American author of young adult fiction (born 1989)

Sara Raasch (born August 26, 1989) is an American author of young adult fiction. She wrote the fantasy New York Times Bestselling trilogy Snow Like Ashes (Balzer + Bray/HarperCollins) as well as the fantasy series These Rebel Waves and the sequel, These Divided Shores (Balzer + Bray/HarperCollins).

== Biography ==

Raised in Ohio, Raasch graduated from Wright State University with a degree in Organizational Leadership and currently resides in Ohio.

== Young Adult Series ==

Snow Like Ashes series (Balzer + Bray/HarperCollins)
- Snow Like Ashes (2014)
- Ice Like Fire (2015)
- Frost Like Night (2016)
- These Rebel Waves (2019)
- These Divided Shores (2019)
- Set Fire to the Gods (co-author) (2020)

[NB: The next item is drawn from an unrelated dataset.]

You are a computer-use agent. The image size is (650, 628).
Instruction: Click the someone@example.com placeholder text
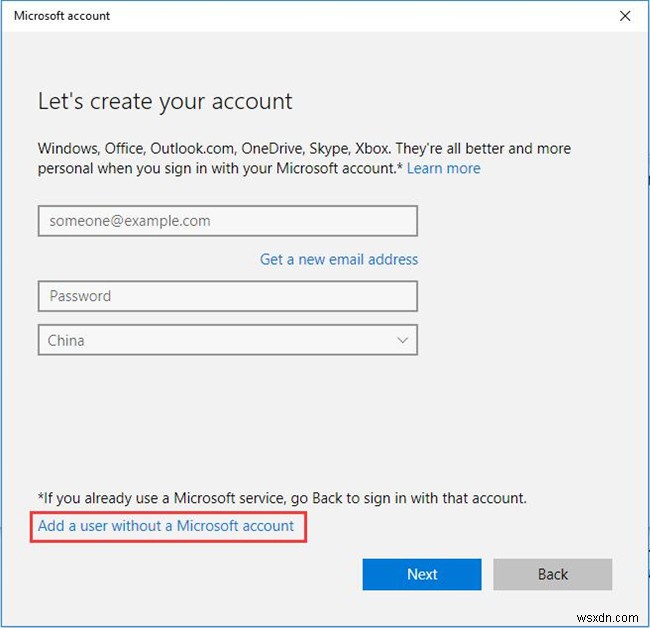(x=130, y=221)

These Rebel Waves and its sequel, These Divided Shores were "inspired by the Spanish Inquisition and the Golden Age of Piracy".

== Adult Series ==
Royals and Romance series (Bramble)

- The Nightmare Before Kissmas (2024)

- Go Luck Yourself (2025)

Magic & Romance series (Bramble)

- The Entanglement of Rival Wizards (2025)
- The Fake Divination Offense (2026)

Heroes and Romance series (Bramble)

- Lightning & Thunder (2026)

- Sun & Scythe (2027)

Reception

Snow Like Ashes (2014) became a New York Times Bestseller in 2015. Shortly after, Ice Like Fire (2015) debuted on the New York Times list at #3. Raasch's books have been Colorado Blue Spruce Award nominees, an RT Book Reviews Top Pick, a Huffington Post Best Overall YA Book of 2014, and a Hypable Top Ten Books of 2014.